Pricing Survey Template
A faithful Van Westendorp price sensitivity meter — four price fences from real buyers that reveal your acceptable range and optimal price point.
Four questions about price, answered with numbers, not opinions. There are no right answers — your gut reaction is exactly the data we need.
Asking "would you pay $29?" is the worst way to price a product: the number anchors the answer, and people say yes to hypothetical prices they would never pay. The Van Westendorp Price Sensitivity Meter — the method this template implements exactly — avoids both traps by asking respondents to generate four price fences themselves: too cheap to trust, a bargain, getting expensive, and prohibitively expensive.
Why four numbers beat one opinion. Each question probes a different psychological boundary. "So cheap you'd question the quality" finds the floor where low price destroys credibility — a real effect that surprises founders every time. "A bargain" and "getting expensive" bracket the comfortable middle, and "too expensive to consider" marks the ceiling. Plot the four as cumulative curves across your responses and the intersections give you the acceptable price range and the classic optimal price point where "too cheap" and "too expensive" curves cross. The CSV export hands you the four columns ready for exactly that spreadsheet exercise.
Why the familiarity screen matters. Price answers from people who use the product daily mean something different from guesses by someone who heard of it this morning. The screen lets you weight or segment: many teams run the analysis twice — all respondents, then active users only — and price toward the second. The billing-preference question is a bonus with teeth, since "annually at a discount" versus "usage-based" changes packaging, not just the number. The final question — which capability justifies the price — tells you what to put at the top of the pricing page.
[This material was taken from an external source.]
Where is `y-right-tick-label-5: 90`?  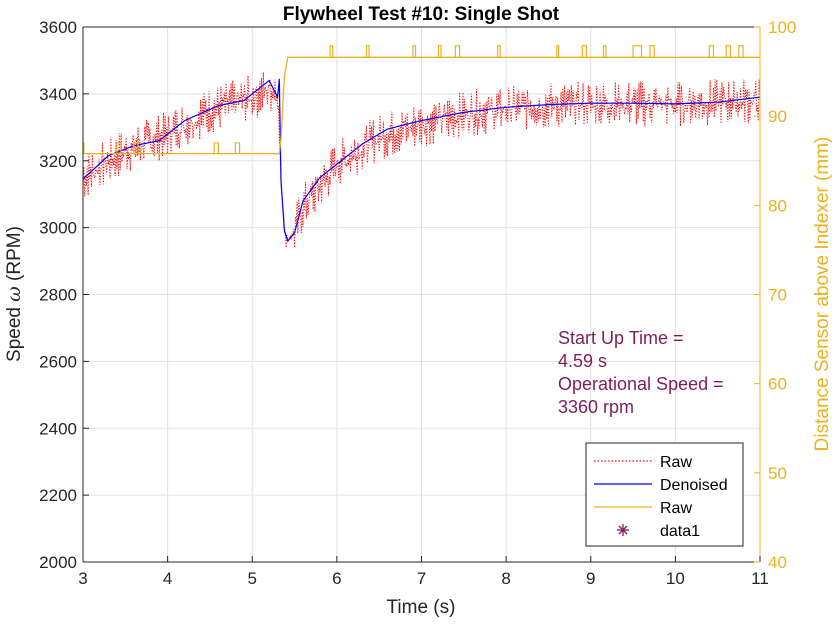
y-right-tick-label-5: 90 is located at coordinates (778, 116).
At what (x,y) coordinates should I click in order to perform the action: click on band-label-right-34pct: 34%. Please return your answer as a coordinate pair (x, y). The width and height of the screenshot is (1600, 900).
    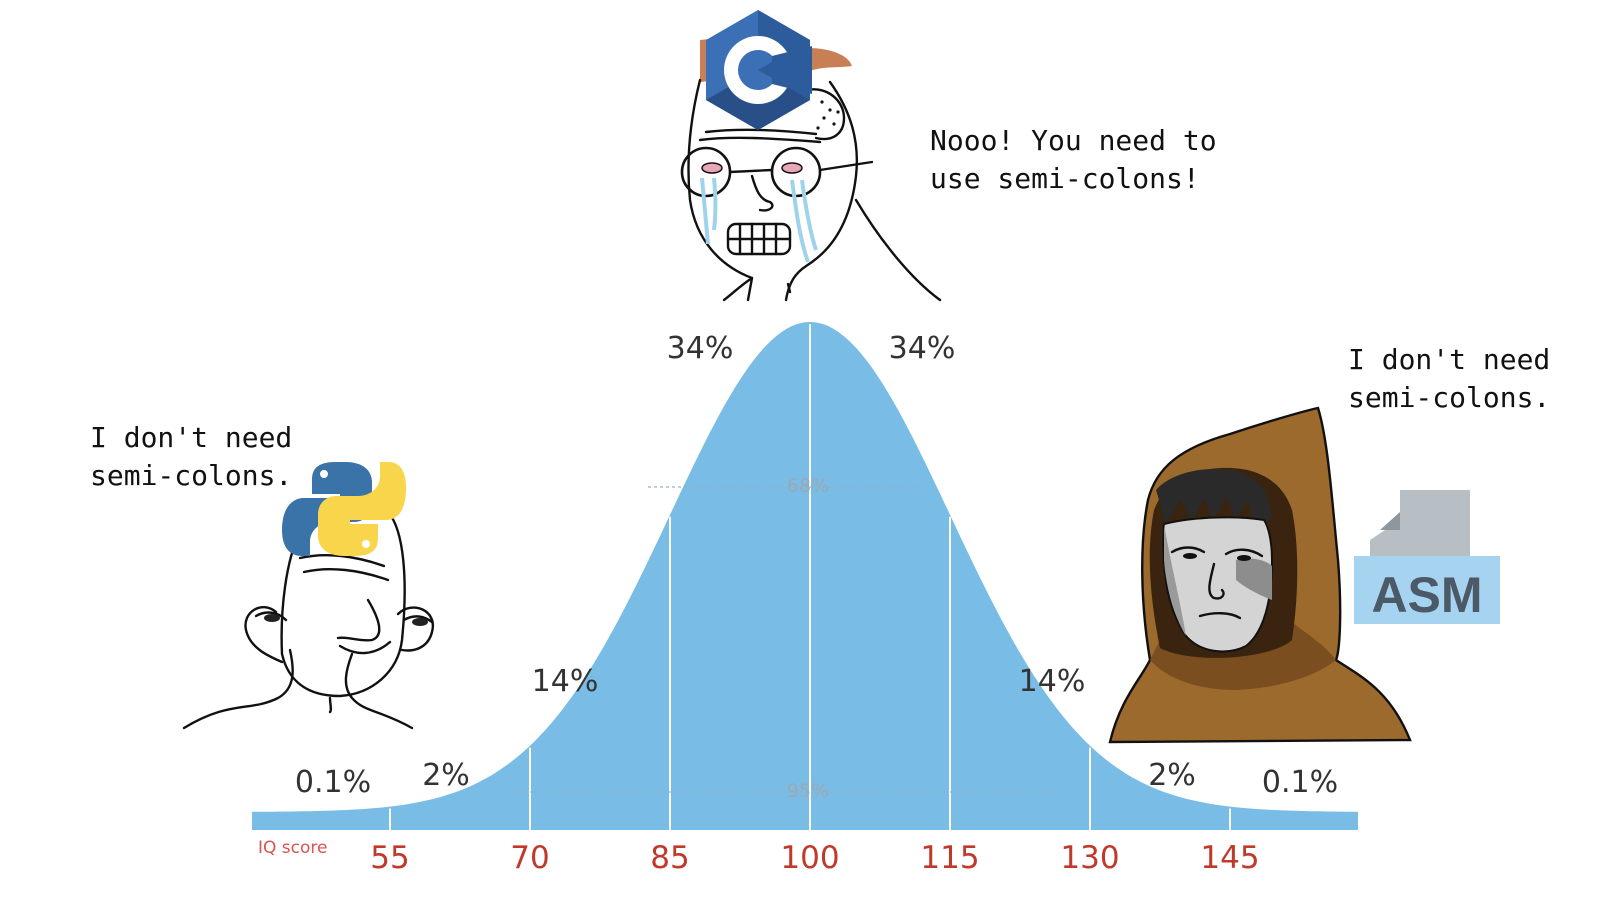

Sanity-check the fences before plotting. A coherent response rises monotonically — too-cheap below bargain, bargain below getting-expensive, that below too-expensive. Rows that break the order are speed-runs or misreads; strip them out before you build the curves. The validation bounds on each number field already stop stray zeros and negative prices at the door, which keeps the cleanup short.
What we left out. Feature checklists, competitor price comparisons, and income questions. Willingness-to-pay research works best clean: numbers in, curves out, no distractions that invite respondents to negotiate.
Who runs this. Founders pricing a first product, SaaS teams testing a plan restructure before announcing it, and consultants moving from hourly to packaged pricing who need evidence before the leap.
Make it yours. State the product plainly in the intro — one sentence of what it does — and set the currency in each question's placeholder. If your product is priced annually or one-time, change "monthly" consistently in all four questions. Aim for at least 30–50 qualified responses before trusting the curves; the close-after-N setting caps the study cleanly, and duplicate prevention keeps repeat submissions from bending the lines.
Frequently asked questions
How do I turn the four numbers into a price?
Export the CSV, build cumulative distributions for each of the four questions, and read the intersections — the range between "getting expensive" and "bargain" crossings is your acceptable window.
How many responses do I need for reliable curves?
Thirty qualified respondents is a working minimum; fifty-plus smooths the intersections. Use close-after-N responses in Settings to cap the study at your target.
Should I survey non-customers too?
Yes, but segment them — the familiarity question exists so you can split curves by exposure level in the export and price toward the segment you are actually selling to.
Can respondents enter nonsense numbers?
The number blocks accept digits only and are capped by validation bounds you can tighten per question. Obvious outliers are easy to trim in the CSV before plotting.